Results of step I simulation of (a) hydrostatic pressure distribution in Ag film and (b) variation of hydrostatic pressure and its gradient around the hole with the TiN thickness of 300 nm and heating temperature of 500 °C.

Previous studies have reported that the Ag film and passivation layer thickness of the multilayered structure sample and the heating temperature have much influence on the growth of Ag micro-particles. The passivation layer thickness used in previous research varied from 2 to 600 nm.²⁵ In this work, the influence of the passivation layer thickness on the hydrostatic stress distribution in the Ag film under heating conditions was investigated by numerical simulation.

Figure 6 presents the simulation result of hydrostatic pressure and its gradient distribution in Ag film with different passivation layer thickness in the multilayered structure sample. With the increase of TiN passivation layer thickness, the hydrostatic pressure in the Ag film decreases in the region nearby the free surface and increases in the inner part, as shown in Figure 6(a). The gradient of hydrostatic pressure curves presented in Figure 6(b) shows that the hydrostatic pressure gradient in the region nearby the free surface has a significant increase when the TiN passivation layer thickness increases from 2 to 150 nm and remains unchanged when the TiN thickness is larger than 150 nm. From the viewpoint of obtaining higher driving force of Ag atoms migration, it should be better to cover a TiN passivation layer with thickness more than 150 mm. At the same time, a higher hydrostatic pressure condition in the Ag film may also have effect on the Ag atom diffusivity according to equation (3). So, the TiN passivation layer with large thickness is not recommended from the standpoint of quick fabrication of Ag particle using SM.

Figure 6.

Simulation results of hydrostatic pressure gradient around the microhole in Ag film with different TiN cover layer thicknesses with heating temperature 500 °C.

Heating temperature is one of the key factors that effect on the Ag atoms migration behavior in SM. On the one hand, higher temperature leads to a higher atomic diffusivity which makes Ag atoms migrate easily. On the other hand, it has much influence on the hydrostatic stress distribution in the Ag film. The simulation results of hydrostatic pressure and its gradient distribution under different heating temperature are provided in Figure 7. A higher heating temperature leads to a larger value of hydrostatic pressure in the inner part and a lower value around the free surface area of the Ag film, as shown in Figure 7(a); as a result, it exhibits a larger hydrostatic pressure gradient which is shown in Figure 7(b).

Figure 7.

Simulation results of hydrostatic pressure gradient around the microhole in Ag film different heating temperatures of sample with 300 nm TiN passivation layer.

* [Supplied material]:
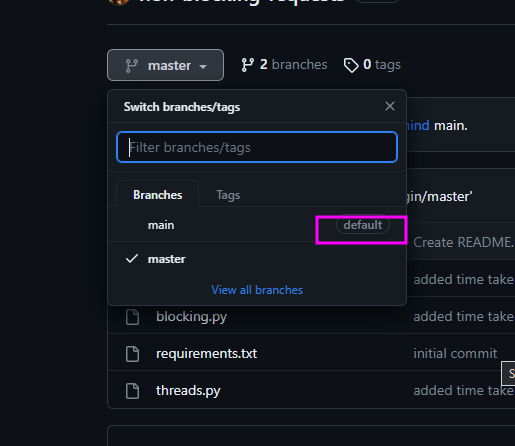515x446 pixels.
Task: Open the View all branches link
Action: (257, 290)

* [Directions for this task]:
In the Ag film simulation passage, reproduce the text from "Previous studies have" up to and including "by numerical simulation.", switching every "passivation layer" to "cover layer". Base your answers only on the Ag film simulation passage.

* [Right answer]:
Previous studies have reported that the Ag film and cover layer thickness of the multilayered structure sample and the heating temperature have much influence on the growth of Ag micro-particles. The cover layer thickness used in previous research varied from 2 to 600 nm.²⁵ In this work, the influence of the cover layer thickness on the hydrostatic stress distribution in the Ag film under heating conditions was investigated by numerical simulation.